La corrispondente dal Libano del Washington Post, Sarah Dadouch, ha scritto che in un paese dove i mezzi pubblici sono quasi inesistenti, in assenza di benzina, moltissime persone hanno semplicemente rinunciato ad andare a scuola o al lavoro. Al Jazeera fa notare che sono anche aumentati i blackout, dato che le centrali elettriche locali funzionano soprattutto a combustibili fossili: a volte la corrente elettrica salta anche per 12 ore.
Reuters scrive che a causa della penuria di materiale sanitario gli ospedali stanno rimandando gli interventi chirurgici complessi e si occupano solo delle emergenze. La campagna vaccinale contro il coronavirus è iniziata a febbraio ma sta proseguendo così a rilento che diverse persone scelgono di acquistare le dosi di vaccino sul mercato nero oppure si rivolgono ai partiti politici, che in certi casi gestiscono direttamente le somministrazioni.
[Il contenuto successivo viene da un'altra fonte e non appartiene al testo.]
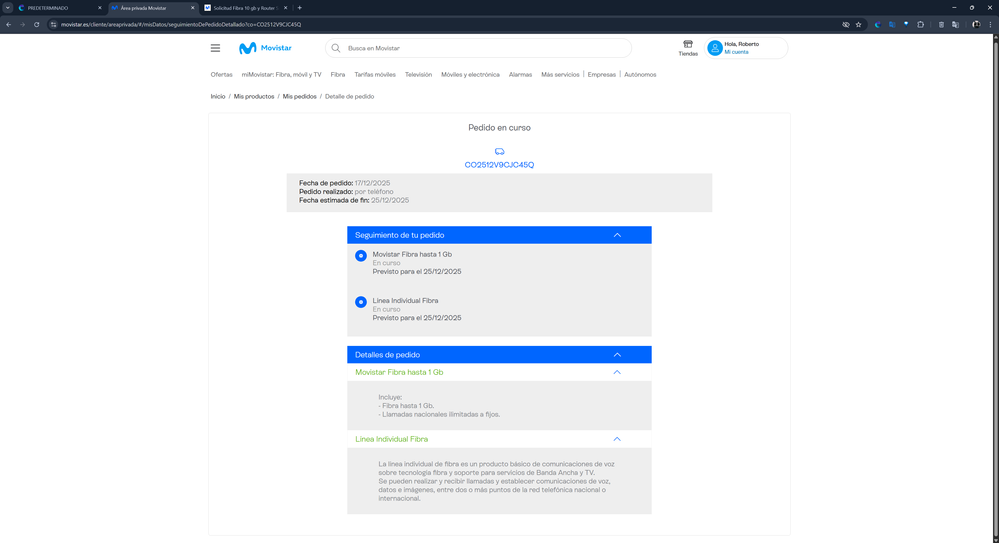Open the Televisión menu item
The height and width of the screenshot is (543, 999).
[418, 75]
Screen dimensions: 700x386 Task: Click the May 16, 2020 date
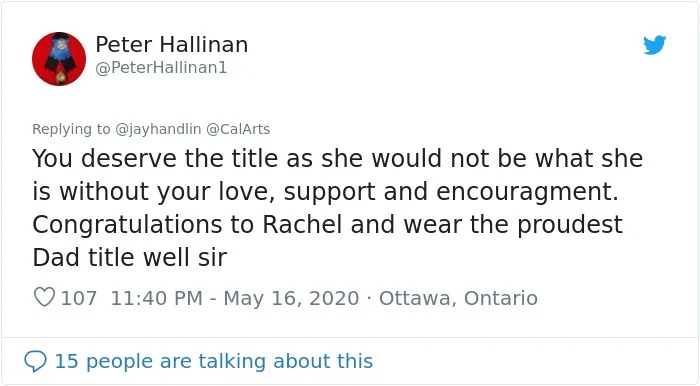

Secondo una fonte di Agence France-Presse al ministero della Salute libanese, su 900mila dosi somministrate, 60mila sono state gestite da gruppi politici.
«In Libano la politica e le sue declinazioni settarie sono considerate da molti all’origine dei problemi del paese», sottolinea il Post. Dal 1943, con la nascita del Libano moderno, le tre principali cariche istituzionali (presidente, capo del parlamento e primo ministro) sono state affidate alle tre più grandi comunità nazionali, cioè rispettivamente cristiani maroniti, musulmani sciiti e musulmani sunniti. Anche il parlamento è stato diviso su linee settarie, e prevede la presenza di dieci gruppi religiosi.
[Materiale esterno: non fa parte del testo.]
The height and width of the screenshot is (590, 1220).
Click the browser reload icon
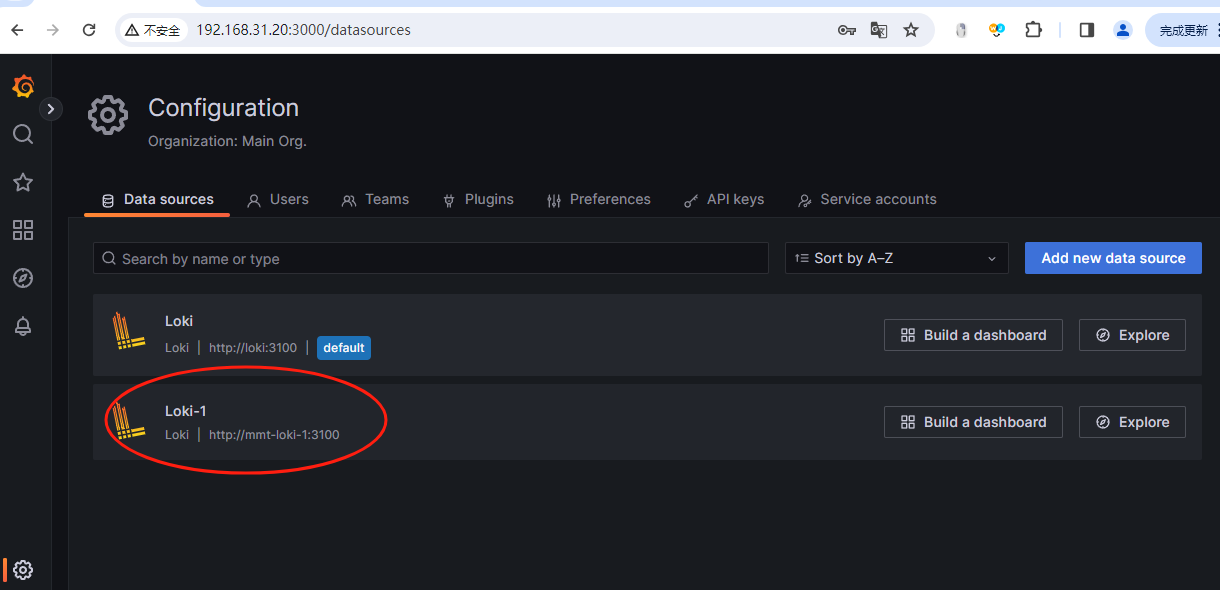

Con la fine della guerra civile, nel 1990, i leader politici di ciascuna comunità hanno mantenuto il loro potere attraverso un sistema clientelare, con l’obiettivo di proteggere gli interessi del proprio gruppo.
«Questo sistema ha consentito agli oligarchi in competizione l’uno con l’altro di trasformare i legami politici e l’accesso alle istituzioni governative in privilegi economici per le élite libanesi, a spese delle politiche economiche destinate a una popolazione più ampia», hanno scritto qualche tempo fa sul Washington Post i giornalisti Jamal Ibrahim Haida e Adeel Malik. In altre parole: «I leader libanesi non hanno mai mostrato interesse ad attuare le riforme di cui il paese aveva bisogno, perché avrebbe significato indebolire il loro potere».
Il governo libanese si era dimesso dopo l’esplosione nel porto di Beirut, ma di fatto è ancora in carica perché il primo ministro Saad Hariri e il presidente del paese Michel Aoun non riescono a mettersi d’accordo sulla spartizione dei ministeri.
La situazione potrebbe sbloccarsi con nuovi aiuti dall’estero o un prestito del Fondo Monetario Internazionale, segnala il Post, «che però è sempre più scettico sulle capacità della classe dirigente libanese di mantenere le promesse e ripagare i debiti». Dette più brutalmente, non rubarseli. La crisi del 2019 è stata provocata da una specie di bolla speculativa alimentata dalla banca centrale, che però nel frattempo non è stata nemmeno sfiorata da una riforma.
«Qualsiasi soluzione che possiamo proporre va contro gli interessi della classe dirigente», ha spiegato ad Al Jazeera Marc Ayoub, dell’Università Americana di Beirut. «Vogliamo che smettano di beneficiare di una cosa da cui traggono benefici da vent’anni».